= Hecato of Rhodes =

Greek Stoic philosopher (fl. c. 100 BCE)

Hecato or Hecaton of Rhodes (Ἑκάτων; ) was a Greek Stoic philosopher.

He was a native of Rhodes, and a disciple of Panaetius, but nothing else is known of his life. It is clear that he was eminent amongst the Stoics of the period. He was a voluminous writer, but nothing remains. Diogenes Laërtius mentions six treatises written by Hecato:
- Περὶ ἀγαθῶν – On Goods, in at least nineteen books.
- Περὶ ἀρετῶν – On Virtues.
- Περὶ παθῶν – On Passions.
- Περὶ τελῶν – On Ends.
- Περὶ παραδόξων – On Paradoxes, in at least thirteen books.
- Χρεῖαι – Maxims.
In addition Cicero writes that Hecato wrote a work on On Duties, (De Officiis) dedicated to Quintus Tubero.
Hecato is also frequently mentioned by Seneca in his treatise De Beneficiis. Seneca also quotes Hecato in his Epistulae morales ad Lucilium;

Cease to hope, and you will cease to fear. (Epistle V)

What progress, you ask, have I made? I have begun to be a friend to myself.(Epistle VI)

I can show you a philtre, compounded without drugs, herbs, or any witch's incantation: 'If you want to be loved, love.' (Epistle IX)

According to Diogenes, Hecato divided the virtues into two kinds, those founded on scientific intellectual principles (i.e. wisdom and justice), and those with no such basis (e.g., temperance and the resultant health and vigor).
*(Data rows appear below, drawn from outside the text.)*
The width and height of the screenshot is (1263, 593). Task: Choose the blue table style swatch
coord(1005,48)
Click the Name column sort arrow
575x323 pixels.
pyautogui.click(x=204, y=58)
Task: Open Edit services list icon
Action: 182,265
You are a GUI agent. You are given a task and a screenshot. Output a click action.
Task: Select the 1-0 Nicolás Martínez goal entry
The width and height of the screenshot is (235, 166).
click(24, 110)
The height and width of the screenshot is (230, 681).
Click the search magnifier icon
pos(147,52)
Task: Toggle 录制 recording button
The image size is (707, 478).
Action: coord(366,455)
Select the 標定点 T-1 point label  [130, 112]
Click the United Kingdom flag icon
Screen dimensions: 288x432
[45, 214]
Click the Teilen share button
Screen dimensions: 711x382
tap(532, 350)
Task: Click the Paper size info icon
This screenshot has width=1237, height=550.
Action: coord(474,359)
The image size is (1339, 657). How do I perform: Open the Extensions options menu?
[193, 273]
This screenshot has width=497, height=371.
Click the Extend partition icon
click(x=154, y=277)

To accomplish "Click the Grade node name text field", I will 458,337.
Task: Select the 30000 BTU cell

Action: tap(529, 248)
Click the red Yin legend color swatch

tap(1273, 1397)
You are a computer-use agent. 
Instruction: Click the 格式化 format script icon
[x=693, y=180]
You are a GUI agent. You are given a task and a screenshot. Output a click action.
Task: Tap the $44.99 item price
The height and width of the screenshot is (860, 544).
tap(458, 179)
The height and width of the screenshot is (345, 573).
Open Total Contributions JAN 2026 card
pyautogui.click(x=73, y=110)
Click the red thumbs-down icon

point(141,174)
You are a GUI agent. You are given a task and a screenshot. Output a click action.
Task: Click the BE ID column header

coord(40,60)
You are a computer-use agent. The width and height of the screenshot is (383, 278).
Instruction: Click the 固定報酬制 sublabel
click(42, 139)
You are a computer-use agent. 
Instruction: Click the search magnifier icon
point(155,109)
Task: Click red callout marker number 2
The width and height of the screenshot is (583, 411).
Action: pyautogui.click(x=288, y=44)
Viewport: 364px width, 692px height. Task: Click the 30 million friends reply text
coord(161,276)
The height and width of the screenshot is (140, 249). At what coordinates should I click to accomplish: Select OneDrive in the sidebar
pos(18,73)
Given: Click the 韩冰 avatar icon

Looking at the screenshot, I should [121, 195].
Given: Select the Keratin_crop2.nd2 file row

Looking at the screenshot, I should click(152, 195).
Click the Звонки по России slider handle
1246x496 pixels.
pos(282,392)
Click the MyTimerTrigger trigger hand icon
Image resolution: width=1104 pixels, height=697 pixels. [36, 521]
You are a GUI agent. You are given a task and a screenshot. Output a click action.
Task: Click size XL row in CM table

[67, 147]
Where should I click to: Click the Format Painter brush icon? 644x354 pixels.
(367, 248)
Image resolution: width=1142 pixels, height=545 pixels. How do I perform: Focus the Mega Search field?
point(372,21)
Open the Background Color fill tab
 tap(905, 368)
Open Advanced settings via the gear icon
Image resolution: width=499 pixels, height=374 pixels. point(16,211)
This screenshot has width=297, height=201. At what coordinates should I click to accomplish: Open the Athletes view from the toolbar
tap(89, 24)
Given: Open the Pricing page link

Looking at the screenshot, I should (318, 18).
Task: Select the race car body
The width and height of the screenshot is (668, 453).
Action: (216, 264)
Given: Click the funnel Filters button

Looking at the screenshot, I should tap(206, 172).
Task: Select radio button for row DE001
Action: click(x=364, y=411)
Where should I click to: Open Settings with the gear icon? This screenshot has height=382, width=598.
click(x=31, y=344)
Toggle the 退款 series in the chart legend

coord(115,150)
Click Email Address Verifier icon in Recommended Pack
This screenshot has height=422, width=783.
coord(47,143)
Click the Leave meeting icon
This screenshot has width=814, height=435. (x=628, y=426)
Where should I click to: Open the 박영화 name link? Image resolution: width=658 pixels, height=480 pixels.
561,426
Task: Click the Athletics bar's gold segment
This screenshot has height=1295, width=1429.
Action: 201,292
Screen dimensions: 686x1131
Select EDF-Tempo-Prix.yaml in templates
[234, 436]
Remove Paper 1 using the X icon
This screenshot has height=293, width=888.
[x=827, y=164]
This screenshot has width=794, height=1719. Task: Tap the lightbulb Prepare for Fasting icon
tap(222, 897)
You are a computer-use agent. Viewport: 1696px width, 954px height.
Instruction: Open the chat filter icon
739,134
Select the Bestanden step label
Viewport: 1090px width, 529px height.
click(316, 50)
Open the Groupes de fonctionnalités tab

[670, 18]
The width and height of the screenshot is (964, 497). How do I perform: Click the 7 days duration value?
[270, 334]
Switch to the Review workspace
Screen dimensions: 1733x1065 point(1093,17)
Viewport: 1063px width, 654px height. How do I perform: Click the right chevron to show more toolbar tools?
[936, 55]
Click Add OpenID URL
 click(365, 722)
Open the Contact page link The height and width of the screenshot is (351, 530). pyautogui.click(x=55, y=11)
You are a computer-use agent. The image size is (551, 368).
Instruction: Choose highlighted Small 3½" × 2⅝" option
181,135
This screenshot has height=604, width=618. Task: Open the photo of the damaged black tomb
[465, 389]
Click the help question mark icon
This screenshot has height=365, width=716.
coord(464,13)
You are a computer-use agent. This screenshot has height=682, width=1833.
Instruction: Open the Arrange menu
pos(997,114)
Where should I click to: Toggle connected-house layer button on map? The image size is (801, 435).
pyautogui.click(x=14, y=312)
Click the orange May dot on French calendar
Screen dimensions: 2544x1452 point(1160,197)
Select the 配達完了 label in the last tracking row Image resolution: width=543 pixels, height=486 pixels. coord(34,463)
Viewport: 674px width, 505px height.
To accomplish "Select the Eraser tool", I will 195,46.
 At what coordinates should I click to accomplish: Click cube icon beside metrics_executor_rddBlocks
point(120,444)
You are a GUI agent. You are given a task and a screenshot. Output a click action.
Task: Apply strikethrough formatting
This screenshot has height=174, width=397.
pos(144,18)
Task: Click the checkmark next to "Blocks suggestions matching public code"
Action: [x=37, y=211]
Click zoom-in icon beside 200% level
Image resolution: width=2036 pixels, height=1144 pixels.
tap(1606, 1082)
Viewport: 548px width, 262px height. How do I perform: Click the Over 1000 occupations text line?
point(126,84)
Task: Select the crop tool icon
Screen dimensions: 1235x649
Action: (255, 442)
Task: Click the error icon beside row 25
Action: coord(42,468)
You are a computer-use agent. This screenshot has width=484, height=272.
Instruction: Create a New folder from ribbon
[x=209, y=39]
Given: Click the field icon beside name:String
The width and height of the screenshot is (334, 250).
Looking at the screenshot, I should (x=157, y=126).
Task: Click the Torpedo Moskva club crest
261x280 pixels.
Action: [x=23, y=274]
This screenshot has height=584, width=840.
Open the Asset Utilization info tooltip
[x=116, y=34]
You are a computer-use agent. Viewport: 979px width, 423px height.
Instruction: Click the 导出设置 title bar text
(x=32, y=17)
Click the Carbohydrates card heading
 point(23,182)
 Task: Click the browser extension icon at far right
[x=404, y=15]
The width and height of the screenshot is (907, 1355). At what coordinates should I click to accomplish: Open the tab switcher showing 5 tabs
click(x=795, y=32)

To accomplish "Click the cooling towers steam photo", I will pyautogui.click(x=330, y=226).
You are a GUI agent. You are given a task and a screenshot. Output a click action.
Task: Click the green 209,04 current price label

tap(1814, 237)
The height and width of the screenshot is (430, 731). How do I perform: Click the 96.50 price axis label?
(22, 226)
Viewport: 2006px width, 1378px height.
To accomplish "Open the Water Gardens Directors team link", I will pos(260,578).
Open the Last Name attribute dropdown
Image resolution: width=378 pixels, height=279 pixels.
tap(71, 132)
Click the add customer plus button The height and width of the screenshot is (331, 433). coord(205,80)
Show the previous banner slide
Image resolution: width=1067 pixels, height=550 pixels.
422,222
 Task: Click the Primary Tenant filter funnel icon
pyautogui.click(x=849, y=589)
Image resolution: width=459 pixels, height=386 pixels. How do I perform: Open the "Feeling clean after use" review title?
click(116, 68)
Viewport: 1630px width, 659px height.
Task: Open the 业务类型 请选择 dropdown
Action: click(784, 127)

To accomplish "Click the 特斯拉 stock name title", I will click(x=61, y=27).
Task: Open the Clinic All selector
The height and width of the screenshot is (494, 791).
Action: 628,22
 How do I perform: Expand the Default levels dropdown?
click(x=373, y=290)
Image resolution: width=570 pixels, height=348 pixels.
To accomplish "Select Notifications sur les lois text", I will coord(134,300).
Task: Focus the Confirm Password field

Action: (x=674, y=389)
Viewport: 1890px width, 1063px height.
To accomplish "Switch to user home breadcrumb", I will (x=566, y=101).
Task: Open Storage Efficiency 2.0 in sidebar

Like the earlier Stoics, Cleanthes and Chrysippus, Hecato also held that virtue may be taught.

Cicero shows that he was much interested in casuistical questions, as, for example, whether a good man who received a coin he knew to be bad was justified in passing it on to another. On the whole, he is inclined to regard self-interest as the best criterion. This he modifies by explaining that self-interest is based on the relationships of life; a man needs money for the sake of his children, his friends and the state whose general prosperity depends on the wealth of its citizens:

It is a wise man's duty to take care of his private interests, at the same time doing nothing contrary to the civil customs, laws, and institutions. But that depends on our purpose in seeking prosperity; for we do not aim to be rich for ourselves alone but for our children, relatives, friends, and, above all, for our country. For the private fortunes of individuals are the wealth of the state.